START RECORDS FOR PROCESSING

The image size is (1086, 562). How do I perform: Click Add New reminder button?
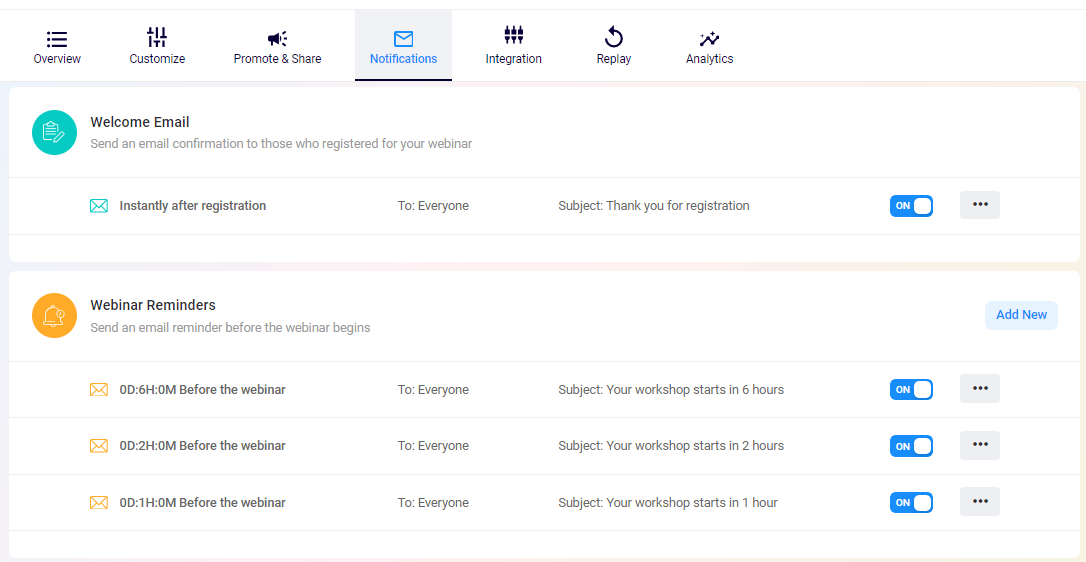coord(1021,315)
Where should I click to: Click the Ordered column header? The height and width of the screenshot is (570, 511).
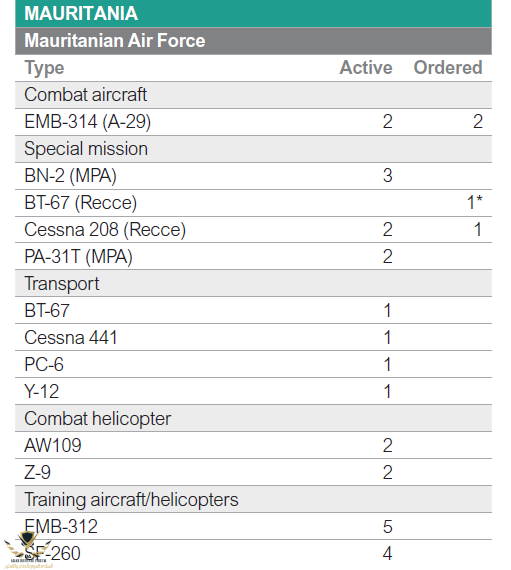[448, 68]
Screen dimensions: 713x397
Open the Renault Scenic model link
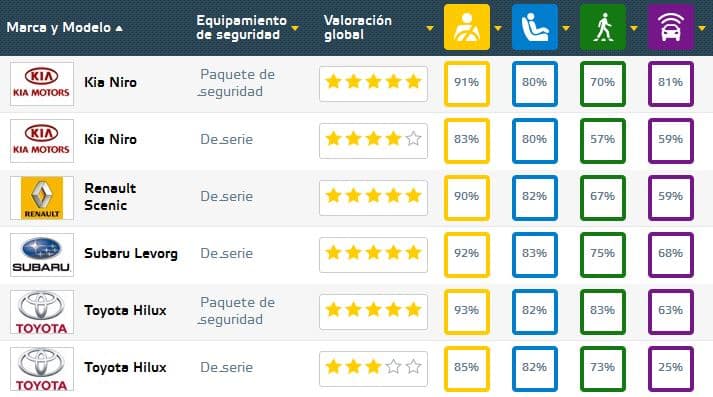point(110,196)
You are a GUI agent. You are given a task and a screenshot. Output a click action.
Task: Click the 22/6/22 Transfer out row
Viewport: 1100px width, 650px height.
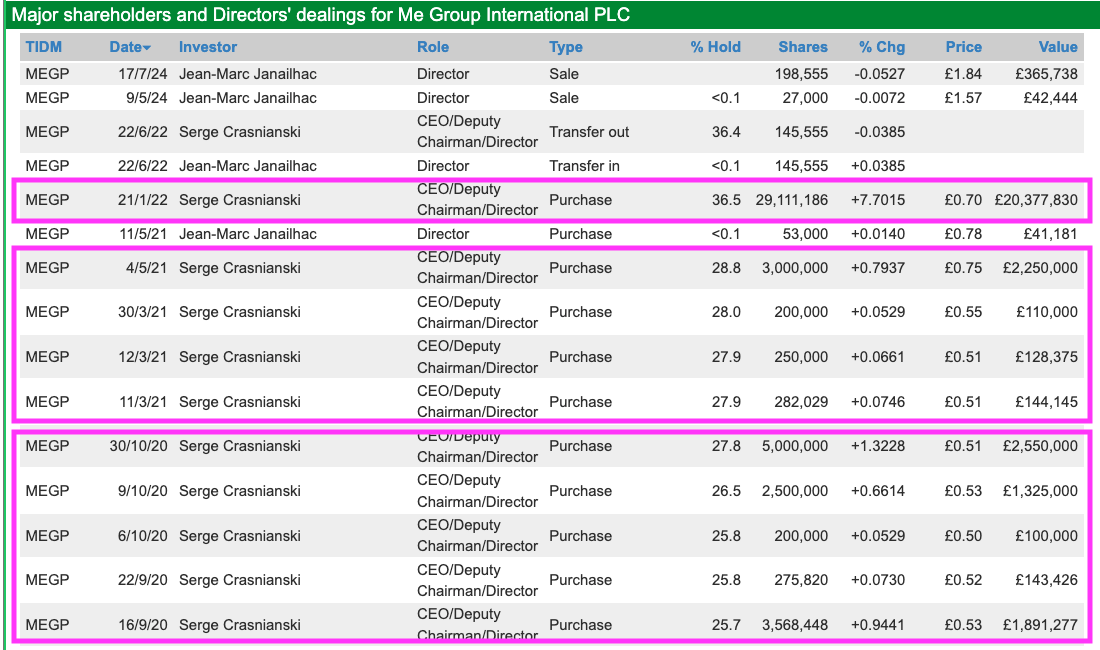point(551,132)
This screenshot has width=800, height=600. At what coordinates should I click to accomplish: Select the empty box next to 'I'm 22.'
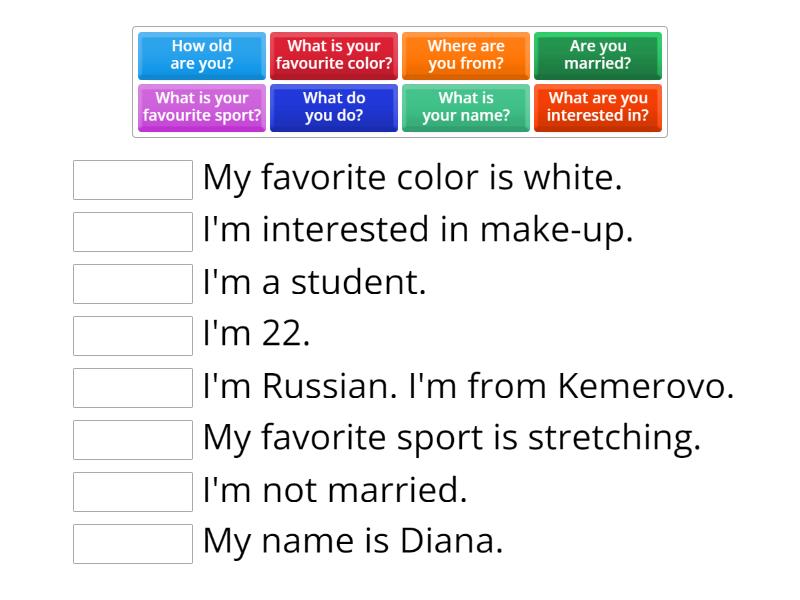pyautogui.click(x=133, y=336)
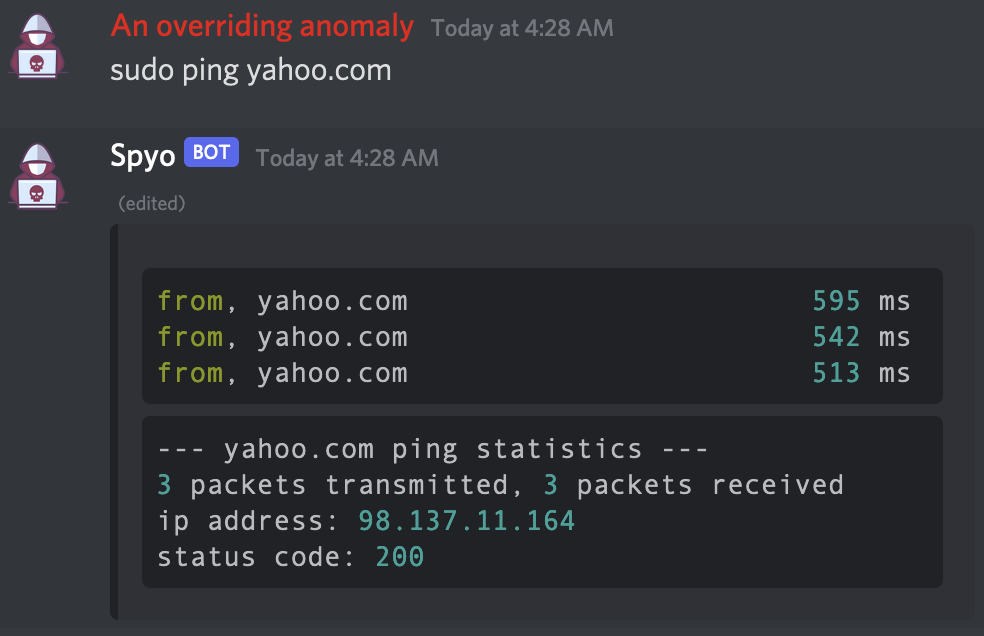Click the dark left border of the embed
The image size is (984, 636).
pos(114,420)
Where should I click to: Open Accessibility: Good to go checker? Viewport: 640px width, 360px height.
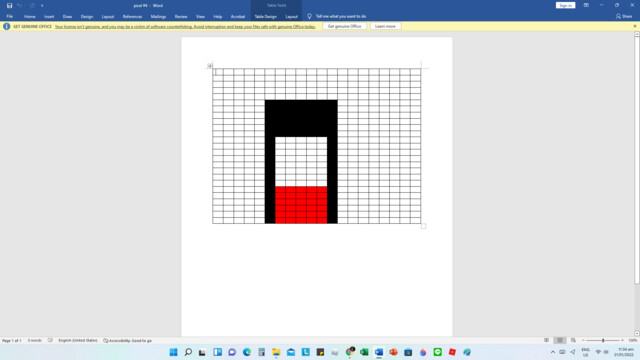(x=127, y=340)
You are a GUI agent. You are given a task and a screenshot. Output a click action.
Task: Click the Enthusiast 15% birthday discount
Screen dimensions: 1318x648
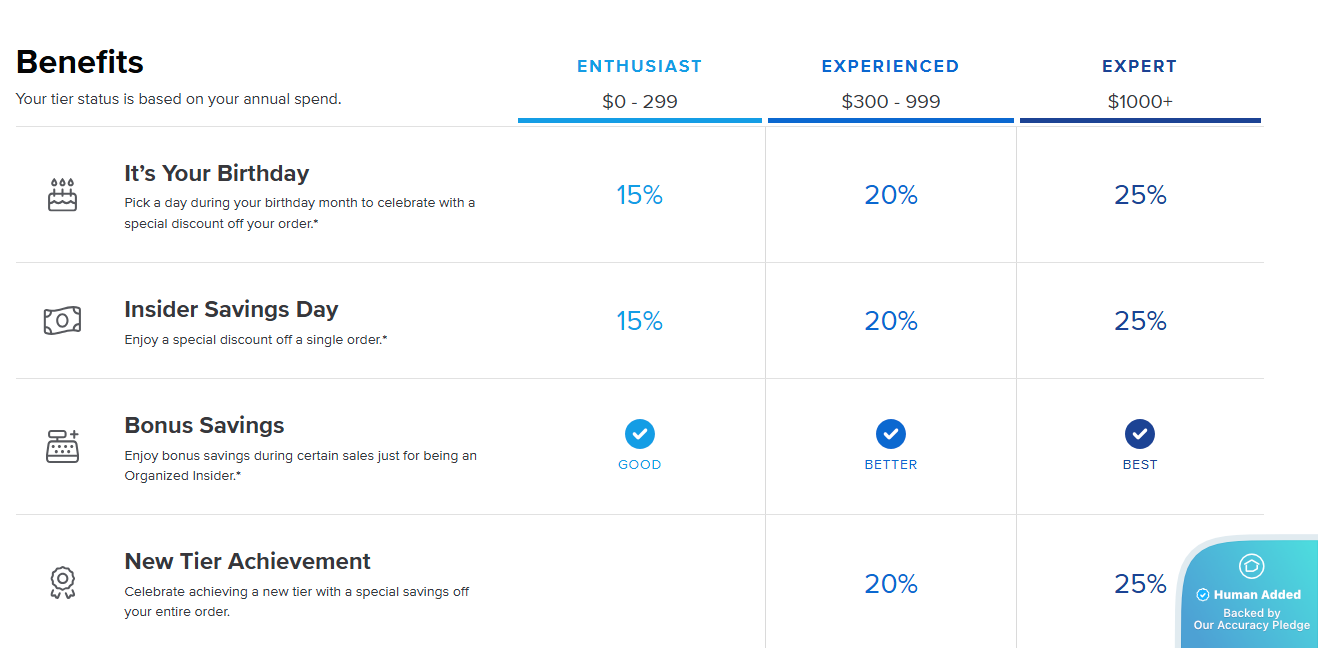[640, 195]
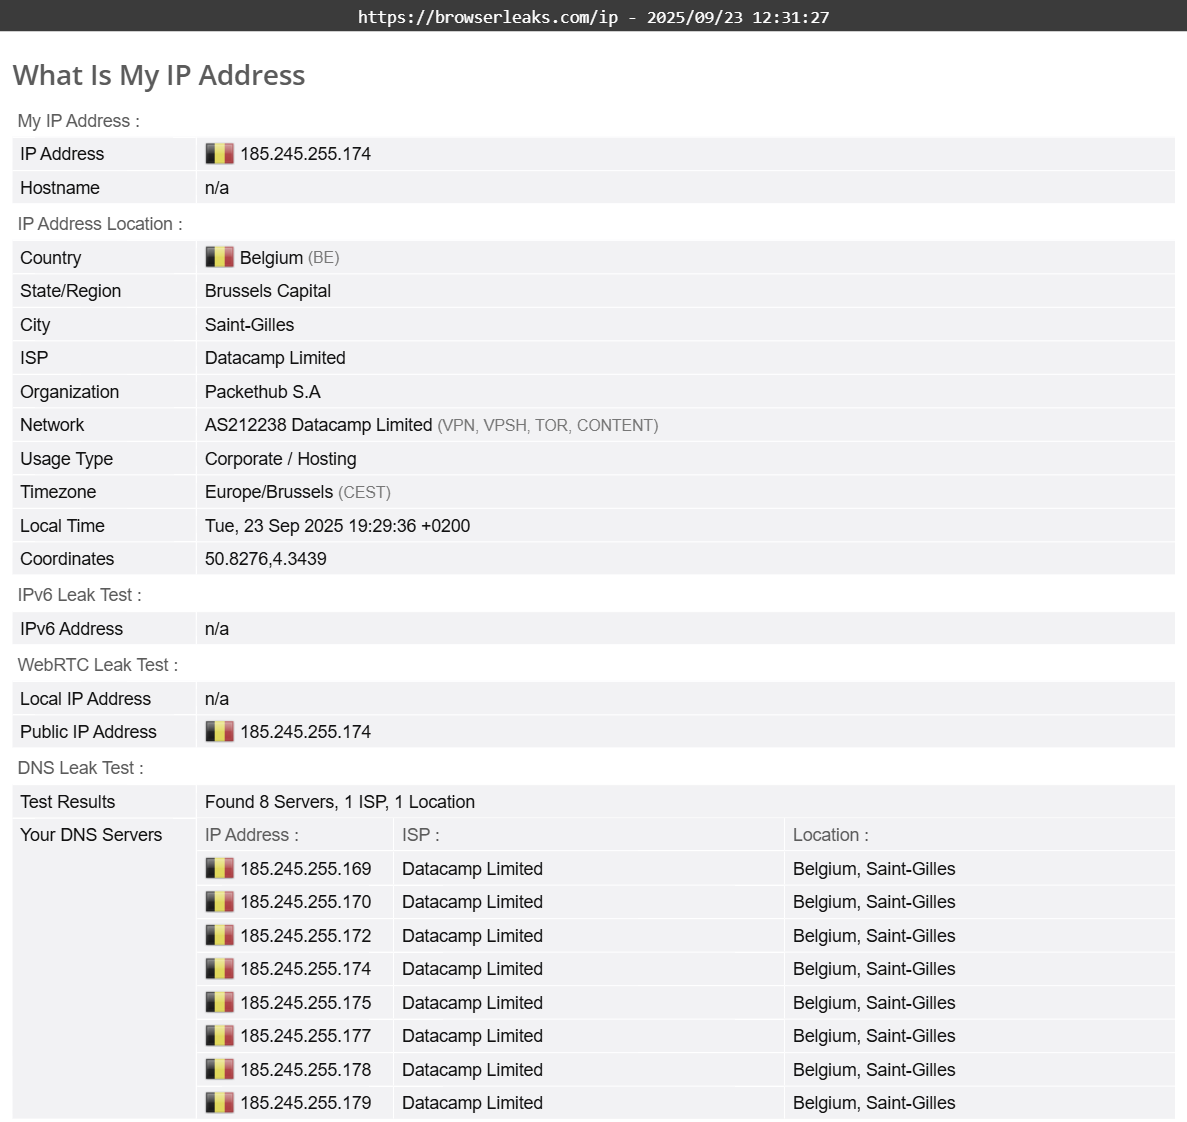
Task: Click the Belgium flag beside the main IP Address
Action: (x=219, y=154)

END RECORDS FOR PROCESSING

■ WORK INSTRUCTION
Leave out every picture, and copy exactly the lines from the line that contains "Where should I click to: Open" through the end of the material.

■ ANSWER SECTION
Where should I click to: Open Accessibility: Good to go checker? Viewport: 640px width, 360px height.
(x=127, y=340)
You are a GUI agent. You are given a task and a screenshot. Output a click action.
Task: Click the Enthusiast 15% birthday discount
Screen dimensions: 1318x648
[640, 195]
Task: Click the Belgium flag beside the main IP Address
Action: (x=219, y=154)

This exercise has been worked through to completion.